- Material supplied
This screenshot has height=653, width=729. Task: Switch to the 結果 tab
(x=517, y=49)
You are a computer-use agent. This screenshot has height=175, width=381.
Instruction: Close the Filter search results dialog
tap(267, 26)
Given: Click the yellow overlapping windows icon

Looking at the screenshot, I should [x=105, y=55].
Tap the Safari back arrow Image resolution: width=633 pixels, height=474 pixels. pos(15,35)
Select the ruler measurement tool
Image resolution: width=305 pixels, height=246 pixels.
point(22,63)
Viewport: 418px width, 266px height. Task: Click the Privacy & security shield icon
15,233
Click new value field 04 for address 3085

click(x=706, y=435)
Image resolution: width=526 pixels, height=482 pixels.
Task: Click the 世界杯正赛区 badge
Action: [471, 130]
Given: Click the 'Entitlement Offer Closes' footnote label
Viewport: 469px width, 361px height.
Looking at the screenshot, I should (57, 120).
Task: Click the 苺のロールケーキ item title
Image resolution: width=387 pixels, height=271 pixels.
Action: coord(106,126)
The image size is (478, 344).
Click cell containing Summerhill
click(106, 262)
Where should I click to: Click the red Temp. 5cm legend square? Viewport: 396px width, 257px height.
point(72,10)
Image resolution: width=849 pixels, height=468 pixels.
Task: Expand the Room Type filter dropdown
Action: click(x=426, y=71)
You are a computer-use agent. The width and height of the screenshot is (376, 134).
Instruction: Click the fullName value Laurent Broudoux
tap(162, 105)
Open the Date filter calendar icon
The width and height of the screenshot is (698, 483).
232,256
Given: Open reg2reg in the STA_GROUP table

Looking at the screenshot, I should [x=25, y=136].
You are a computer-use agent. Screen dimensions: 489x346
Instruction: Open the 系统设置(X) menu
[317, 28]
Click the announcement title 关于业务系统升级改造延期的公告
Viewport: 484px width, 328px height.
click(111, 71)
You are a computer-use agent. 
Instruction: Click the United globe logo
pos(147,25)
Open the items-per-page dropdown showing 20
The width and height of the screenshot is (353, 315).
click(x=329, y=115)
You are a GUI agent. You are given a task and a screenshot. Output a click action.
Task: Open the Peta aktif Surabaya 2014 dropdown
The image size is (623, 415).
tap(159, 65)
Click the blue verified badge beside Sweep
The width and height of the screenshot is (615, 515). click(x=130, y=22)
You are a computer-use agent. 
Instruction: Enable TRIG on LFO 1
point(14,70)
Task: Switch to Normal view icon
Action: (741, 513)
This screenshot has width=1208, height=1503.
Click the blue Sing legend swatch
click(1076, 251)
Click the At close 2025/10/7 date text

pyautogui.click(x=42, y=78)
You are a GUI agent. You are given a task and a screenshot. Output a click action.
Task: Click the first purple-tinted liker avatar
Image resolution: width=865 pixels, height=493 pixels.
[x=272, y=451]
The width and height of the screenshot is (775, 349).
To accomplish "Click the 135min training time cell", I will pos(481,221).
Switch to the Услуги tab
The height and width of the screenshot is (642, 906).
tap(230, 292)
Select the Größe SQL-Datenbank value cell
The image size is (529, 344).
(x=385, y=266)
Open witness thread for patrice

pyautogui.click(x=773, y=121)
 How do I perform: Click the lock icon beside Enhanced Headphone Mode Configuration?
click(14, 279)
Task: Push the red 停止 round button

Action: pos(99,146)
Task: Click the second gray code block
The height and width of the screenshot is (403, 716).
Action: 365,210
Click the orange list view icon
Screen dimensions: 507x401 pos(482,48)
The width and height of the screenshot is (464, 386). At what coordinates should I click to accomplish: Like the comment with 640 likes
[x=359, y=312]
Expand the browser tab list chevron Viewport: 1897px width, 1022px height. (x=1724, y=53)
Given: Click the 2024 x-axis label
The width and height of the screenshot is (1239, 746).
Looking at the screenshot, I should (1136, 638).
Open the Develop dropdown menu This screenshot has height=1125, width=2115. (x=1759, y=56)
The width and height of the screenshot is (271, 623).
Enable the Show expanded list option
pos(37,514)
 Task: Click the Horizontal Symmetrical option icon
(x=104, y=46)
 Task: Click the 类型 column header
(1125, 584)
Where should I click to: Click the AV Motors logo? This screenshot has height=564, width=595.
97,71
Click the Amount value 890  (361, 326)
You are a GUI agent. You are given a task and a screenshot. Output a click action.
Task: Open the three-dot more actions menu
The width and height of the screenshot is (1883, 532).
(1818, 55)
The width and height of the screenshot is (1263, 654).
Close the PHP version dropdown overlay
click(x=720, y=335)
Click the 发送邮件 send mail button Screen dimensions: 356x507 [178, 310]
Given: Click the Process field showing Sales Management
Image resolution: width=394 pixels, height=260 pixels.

- Exercise objective
Whenever "label" occurs in a line above, copy that line.

- Reply
Given: Click the 'Entitlement Offer Closes' footnote label
Given: Click the 2024 x-axis label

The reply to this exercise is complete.